In the records below, find the line with "128 (564, 314)" and the line with "[Frozen vit t-shirt, storlek 104] (661, 178)". Print both exactly, along with every line between them, and no other line.

Top of Provided material

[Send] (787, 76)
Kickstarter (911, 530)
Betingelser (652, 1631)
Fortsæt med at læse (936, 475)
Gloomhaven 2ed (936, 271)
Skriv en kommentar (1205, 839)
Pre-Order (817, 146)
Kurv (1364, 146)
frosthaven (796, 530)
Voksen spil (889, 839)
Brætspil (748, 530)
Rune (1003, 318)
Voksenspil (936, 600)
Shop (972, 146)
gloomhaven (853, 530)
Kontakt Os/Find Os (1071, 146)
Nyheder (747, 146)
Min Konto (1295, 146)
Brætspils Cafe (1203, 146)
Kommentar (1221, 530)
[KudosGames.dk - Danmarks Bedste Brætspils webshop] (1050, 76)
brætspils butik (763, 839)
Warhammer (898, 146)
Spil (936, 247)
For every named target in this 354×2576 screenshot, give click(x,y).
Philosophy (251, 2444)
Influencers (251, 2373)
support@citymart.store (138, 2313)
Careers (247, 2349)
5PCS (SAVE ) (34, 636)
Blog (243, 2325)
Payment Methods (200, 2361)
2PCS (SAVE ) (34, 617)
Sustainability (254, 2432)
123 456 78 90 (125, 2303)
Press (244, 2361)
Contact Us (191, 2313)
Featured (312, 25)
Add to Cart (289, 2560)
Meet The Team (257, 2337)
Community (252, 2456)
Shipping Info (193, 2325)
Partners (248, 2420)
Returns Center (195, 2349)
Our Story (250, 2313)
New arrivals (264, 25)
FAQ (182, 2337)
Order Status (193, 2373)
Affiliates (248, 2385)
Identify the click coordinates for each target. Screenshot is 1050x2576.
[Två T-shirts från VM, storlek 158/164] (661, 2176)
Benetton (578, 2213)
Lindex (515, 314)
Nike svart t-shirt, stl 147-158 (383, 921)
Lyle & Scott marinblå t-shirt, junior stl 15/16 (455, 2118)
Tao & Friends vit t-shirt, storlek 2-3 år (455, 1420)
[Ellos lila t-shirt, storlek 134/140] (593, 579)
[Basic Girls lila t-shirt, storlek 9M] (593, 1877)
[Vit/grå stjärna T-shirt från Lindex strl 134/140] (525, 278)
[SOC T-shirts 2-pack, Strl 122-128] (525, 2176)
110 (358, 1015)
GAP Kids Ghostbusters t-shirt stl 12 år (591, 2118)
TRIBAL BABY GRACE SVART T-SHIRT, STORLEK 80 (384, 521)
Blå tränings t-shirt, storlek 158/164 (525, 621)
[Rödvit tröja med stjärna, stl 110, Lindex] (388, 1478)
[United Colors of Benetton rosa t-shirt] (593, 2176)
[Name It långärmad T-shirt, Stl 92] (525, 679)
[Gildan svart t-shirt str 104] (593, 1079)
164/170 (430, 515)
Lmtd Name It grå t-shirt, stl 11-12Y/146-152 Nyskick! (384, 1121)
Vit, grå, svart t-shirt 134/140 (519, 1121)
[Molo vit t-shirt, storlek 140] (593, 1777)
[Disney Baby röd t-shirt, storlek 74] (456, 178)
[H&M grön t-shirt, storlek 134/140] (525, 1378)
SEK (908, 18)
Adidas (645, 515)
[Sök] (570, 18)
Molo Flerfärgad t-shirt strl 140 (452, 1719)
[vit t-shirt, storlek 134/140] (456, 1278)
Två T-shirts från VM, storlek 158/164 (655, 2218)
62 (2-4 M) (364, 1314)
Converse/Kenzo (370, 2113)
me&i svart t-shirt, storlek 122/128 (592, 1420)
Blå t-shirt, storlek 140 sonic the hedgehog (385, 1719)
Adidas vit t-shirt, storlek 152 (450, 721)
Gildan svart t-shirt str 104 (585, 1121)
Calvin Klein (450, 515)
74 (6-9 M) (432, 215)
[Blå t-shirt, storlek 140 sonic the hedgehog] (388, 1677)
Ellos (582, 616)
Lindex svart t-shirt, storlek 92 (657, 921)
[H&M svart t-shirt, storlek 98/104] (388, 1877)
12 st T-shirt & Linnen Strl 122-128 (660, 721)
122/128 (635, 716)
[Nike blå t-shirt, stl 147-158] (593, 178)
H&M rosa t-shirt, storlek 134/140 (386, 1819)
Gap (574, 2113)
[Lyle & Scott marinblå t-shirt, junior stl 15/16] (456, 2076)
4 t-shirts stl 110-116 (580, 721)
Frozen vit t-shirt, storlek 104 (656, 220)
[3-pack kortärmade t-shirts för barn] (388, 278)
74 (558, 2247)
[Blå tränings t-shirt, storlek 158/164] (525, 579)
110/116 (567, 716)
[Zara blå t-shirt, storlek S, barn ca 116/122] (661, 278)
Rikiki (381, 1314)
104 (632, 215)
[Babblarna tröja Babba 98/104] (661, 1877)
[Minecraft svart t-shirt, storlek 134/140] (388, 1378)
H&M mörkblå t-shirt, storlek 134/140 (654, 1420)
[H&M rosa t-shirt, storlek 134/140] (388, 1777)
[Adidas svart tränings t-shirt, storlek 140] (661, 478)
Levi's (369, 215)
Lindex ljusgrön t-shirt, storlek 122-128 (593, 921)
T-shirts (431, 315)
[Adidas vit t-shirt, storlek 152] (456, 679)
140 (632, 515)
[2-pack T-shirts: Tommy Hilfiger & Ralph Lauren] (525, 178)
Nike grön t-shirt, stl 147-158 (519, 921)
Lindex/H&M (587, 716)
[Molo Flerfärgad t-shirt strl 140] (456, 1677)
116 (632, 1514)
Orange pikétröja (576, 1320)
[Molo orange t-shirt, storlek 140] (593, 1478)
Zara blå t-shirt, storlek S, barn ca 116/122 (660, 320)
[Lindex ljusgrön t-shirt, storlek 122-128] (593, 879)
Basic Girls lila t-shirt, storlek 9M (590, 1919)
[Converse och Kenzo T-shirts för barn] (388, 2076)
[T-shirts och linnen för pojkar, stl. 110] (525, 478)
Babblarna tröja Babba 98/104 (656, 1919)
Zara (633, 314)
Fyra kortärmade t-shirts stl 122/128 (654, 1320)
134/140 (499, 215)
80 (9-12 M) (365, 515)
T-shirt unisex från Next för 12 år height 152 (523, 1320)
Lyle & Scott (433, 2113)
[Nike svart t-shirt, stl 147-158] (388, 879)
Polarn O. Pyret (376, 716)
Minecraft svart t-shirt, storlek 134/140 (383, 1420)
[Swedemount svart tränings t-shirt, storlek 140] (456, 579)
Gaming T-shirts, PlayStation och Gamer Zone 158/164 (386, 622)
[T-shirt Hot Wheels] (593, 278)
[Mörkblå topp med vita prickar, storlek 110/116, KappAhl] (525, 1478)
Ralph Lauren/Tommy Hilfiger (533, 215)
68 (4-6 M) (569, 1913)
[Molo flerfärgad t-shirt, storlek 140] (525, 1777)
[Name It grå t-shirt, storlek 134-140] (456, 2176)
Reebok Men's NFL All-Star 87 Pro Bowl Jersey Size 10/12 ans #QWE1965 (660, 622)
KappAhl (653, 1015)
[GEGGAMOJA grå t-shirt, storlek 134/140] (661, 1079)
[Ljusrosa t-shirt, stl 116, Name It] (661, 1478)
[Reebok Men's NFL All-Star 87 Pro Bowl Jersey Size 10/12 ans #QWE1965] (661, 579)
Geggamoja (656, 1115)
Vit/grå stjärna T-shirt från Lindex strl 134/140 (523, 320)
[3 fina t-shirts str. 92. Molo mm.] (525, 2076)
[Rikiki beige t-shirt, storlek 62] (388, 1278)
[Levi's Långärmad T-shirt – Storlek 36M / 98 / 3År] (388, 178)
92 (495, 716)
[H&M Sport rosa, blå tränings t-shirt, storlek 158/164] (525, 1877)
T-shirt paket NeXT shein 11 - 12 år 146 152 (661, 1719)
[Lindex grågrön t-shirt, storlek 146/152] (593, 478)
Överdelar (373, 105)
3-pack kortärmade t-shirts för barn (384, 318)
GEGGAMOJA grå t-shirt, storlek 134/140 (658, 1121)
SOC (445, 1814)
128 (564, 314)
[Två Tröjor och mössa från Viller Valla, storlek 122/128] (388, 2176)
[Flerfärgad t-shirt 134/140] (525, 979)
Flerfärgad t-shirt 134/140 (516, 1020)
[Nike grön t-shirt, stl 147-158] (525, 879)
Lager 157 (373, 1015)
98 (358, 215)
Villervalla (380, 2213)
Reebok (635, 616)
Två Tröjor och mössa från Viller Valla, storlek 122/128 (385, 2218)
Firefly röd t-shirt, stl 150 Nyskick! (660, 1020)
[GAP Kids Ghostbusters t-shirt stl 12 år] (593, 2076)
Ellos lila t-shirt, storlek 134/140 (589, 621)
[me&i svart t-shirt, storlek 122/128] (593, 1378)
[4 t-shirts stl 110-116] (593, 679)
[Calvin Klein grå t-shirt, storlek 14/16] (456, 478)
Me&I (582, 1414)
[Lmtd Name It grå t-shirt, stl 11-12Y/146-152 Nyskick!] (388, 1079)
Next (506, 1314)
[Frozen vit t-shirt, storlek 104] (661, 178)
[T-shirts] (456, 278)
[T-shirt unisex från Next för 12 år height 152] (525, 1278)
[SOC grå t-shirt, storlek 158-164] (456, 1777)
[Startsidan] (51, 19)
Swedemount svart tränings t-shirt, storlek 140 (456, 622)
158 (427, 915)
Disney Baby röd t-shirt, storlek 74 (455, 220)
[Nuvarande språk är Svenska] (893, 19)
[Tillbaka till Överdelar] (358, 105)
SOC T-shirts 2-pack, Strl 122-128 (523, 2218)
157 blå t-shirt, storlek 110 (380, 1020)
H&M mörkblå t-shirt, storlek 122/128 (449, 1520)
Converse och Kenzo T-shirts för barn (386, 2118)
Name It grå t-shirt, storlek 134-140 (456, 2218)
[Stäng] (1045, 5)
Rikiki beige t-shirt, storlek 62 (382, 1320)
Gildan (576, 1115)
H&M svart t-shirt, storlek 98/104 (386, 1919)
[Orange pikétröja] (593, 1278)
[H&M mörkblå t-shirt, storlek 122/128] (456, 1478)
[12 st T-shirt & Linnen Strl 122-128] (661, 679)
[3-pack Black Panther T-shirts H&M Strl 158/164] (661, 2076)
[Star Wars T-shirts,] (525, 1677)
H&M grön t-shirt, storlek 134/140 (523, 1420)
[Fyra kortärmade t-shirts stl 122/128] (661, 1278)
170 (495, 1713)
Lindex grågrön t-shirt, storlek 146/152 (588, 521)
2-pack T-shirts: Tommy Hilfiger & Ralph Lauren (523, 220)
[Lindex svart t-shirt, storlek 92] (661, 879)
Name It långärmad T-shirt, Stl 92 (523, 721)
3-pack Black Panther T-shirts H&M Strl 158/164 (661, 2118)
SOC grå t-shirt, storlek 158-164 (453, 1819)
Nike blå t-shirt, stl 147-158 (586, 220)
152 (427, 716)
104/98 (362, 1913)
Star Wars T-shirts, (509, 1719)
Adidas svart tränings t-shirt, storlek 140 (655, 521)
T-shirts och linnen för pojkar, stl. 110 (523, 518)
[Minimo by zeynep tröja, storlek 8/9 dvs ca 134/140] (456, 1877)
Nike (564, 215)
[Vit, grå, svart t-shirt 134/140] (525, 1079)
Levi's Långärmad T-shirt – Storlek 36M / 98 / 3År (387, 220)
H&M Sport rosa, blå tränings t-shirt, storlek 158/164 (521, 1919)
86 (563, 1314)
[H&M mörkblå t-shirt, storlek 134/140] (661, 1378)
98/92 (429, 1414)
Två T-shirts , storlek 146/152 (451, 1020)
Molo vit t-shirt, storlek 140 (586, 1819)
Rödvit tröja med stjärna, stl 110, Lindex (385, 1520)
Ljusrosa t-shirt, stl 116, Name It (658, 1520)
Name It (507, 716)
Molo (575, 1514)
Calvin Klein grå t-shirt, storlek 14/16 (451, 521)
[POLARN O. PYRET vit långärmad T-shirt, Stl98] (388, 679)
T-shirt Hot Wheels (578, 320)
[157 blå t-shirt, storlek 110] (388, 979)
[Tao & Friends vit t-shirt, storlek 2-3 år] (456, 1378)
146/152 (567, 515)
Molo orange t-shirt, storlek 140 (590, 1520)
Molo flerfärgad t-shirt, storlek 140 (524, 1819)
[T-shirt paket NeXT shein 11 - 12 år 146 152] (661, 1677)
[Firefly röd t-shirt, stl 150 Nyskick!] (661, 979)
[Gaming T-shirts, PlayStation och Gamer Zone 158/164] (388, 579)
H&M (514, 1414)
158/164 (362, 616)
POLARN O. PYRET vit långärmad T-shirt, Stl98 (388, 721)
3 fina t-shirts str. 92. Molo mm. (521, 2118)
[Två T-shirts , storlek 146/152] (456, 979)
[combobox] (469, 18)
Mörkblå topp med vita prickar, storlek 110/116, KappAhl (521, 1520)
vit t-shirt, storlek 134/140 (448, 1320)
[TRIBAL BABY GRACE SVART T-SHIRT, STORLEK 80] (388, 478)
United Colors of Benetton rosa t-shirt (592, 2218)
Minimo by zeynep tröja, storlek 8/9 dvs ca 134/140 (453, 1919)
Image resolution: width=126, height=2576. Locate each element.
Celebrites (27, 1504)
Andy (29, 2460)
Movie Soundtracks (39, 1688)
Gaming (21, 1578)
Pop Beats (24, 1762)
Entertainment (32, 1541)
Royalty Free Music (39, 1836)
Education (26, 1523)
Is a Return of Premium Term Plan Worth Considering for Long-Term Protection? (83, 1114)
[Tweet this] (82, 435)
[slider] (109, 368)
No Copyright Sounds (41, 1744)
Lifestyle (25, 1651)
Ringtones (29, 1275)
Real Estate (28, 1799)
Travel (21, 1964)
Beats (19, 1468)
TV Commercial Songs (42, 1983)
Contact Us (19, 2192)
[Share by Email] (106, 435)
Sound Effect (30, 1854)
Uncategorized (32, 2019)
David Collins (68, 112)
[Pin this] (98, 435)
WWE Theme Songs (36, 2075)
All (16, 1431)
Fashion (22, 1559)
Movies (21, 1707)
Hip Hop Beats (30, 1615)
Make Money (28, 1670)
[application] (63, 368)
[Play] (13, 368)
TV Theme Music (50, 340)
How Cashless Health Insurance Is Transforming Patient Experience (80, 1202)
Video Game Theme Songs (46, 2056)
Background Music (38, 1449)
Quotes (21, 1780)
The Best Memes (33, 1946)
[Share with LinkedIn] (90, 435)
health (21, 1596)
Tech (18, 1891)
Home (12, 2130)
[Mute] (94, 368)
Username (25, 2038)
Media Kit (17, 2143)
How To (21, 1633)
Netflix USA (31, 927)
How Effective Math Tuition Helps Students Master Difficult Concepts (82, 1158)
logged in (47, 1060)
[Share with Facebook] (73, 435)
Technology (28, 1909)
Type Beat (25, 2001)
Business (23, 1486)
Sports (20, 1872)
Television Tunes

Bottom of Provided material

(Solution):
128 (564, 314)
[Två Tröjor och mössa från Viller Valla, storlek 122/128] (388, 2176)
[Flerfärgad t-shirt 134/140] (525, 979)
Flerfärgad t-shirt 134/140 (516, 1020)
[Nike grön t-shirt, stl 147-158] (525, 879)
Lager 157 (373, 1015)
98 (358, 215)
Villervalla (380, 2213)
Reebok (635, 616)
Två Tröjor och mössa från Viller Valla, storlek 122/128 (385, 2218)
Firefly röd t-shirt, stl 150 Nyskick! (660, 1020)
[GAP Kids Ghostbusters t-shirt stl 12 år] (593, 2076)
Ellos lila t-shirt, storlek 134/140 (589, 621)
[me&i svart t-shirt, storlek 122/128] (593, 1378)
[4 t-shirts stl 110-116] (593, 679)
[Calvin Klein grå t-shirt, storlek 14/16] (456, 478)
Me&I (582, 1414)
[Lmtd Name It grå t-shirt, stl 11-12Y/146-152 Nyskick!] (388, 1079)
Next (506, 1314)
[Frozen vit t-shirt, storlek 104] (661, 178)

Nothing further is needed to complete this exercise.